Solar panels help power county jail
Monday, Alameda County, Calif., dedicated the nation’s largest rooftop solar electric system, located at the Santa Rita Jail in Dublin, Calif. The event marked the completion of a three-phase installation of solar photovoltaic panels on 14 of the jail’s 18 housing units. The solar electric system will generate 1.18 Megawatts of electricity and will reduce the jail’s use of utility-generated electricity by 30 percent.
Last July, in response to the state’s energy crisis, Alameda County searched for ways to decrease the amount of energy used by county facilities. The county commissioned Berkeley, Calif.-based PowerLight to install a 519-kilowatt solar photovoltaic system at the jail, which is the largest energy consumer of all county buildings. In addition, the county replaced the jail’s chiller, installed a reflective coating on the roofs of jail buildings not covered by solar panels and upgraded the jail’s energy management system. In October, the county expanded the solar panel project by 131 kilowatts.
As a result of those energy-saving measures, the jail diverted about 1.7 million kilowatt-hours from the state’s power grid and reduced its monthly electric bills. “Alameda County installed photovoltaics because the economics were so compelling,” says Alameda County Supervisor Scott Haggerty. “Because our energy generation and cost savings were higher than projected, we decided to purchase additional solar generation.”

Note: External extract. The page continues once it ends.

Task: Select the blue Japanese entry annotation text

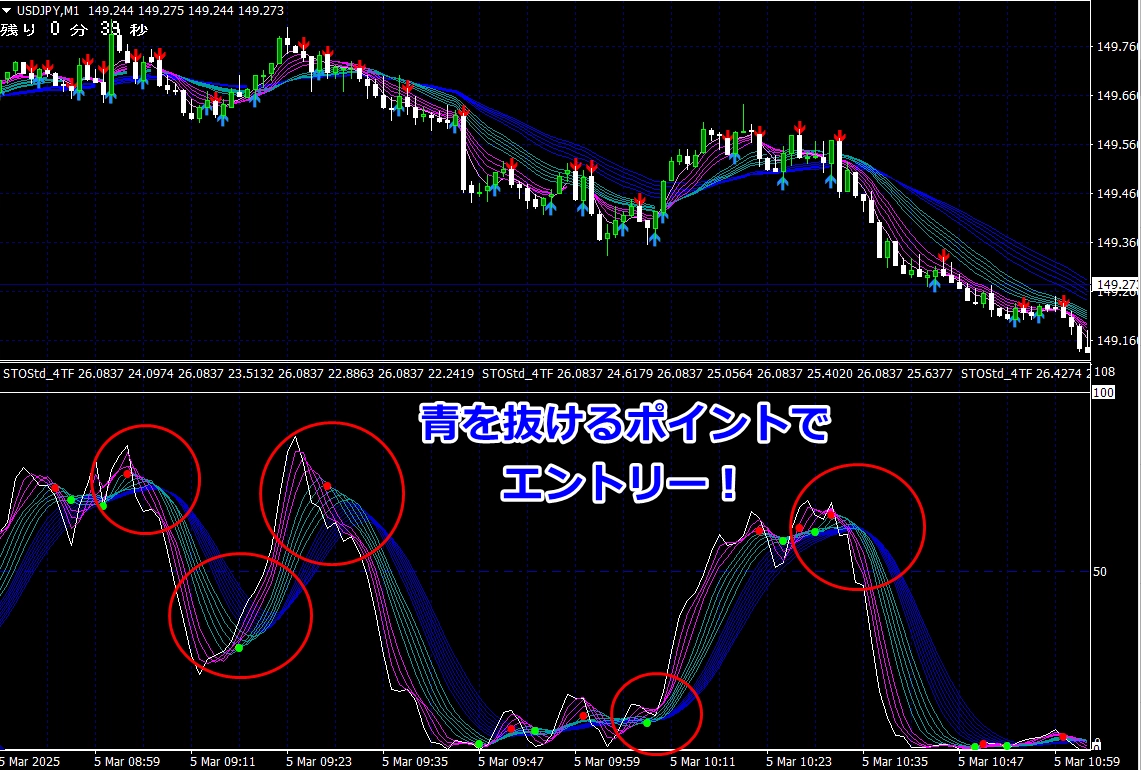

Monday’s events celebrated the second expansion, which, in total, is designed to divert more than 2.5 million kilowatt-hours from the state’s power grid. “With solar electric generation, we reduced our overall energy cost and, in particular, reduced our purchases of expensive, peak energy from our local utility,” says Matt Muniz, Alameda County energy program manager. “With energy efficiency and demand-side management technologies, we have maximized the value of our solar investment while modernizing our facility.”
The $9 million project to improve energy efficiency at the jail was funded by state government incentives and loans from the Sacramento-based California Energy Commission and the San Francisco-based California Public Utility Commission. The county expects to save more than $400,000 in the first year of the system’s operation; over the 25-year life of the project, the county expects to save $15 million.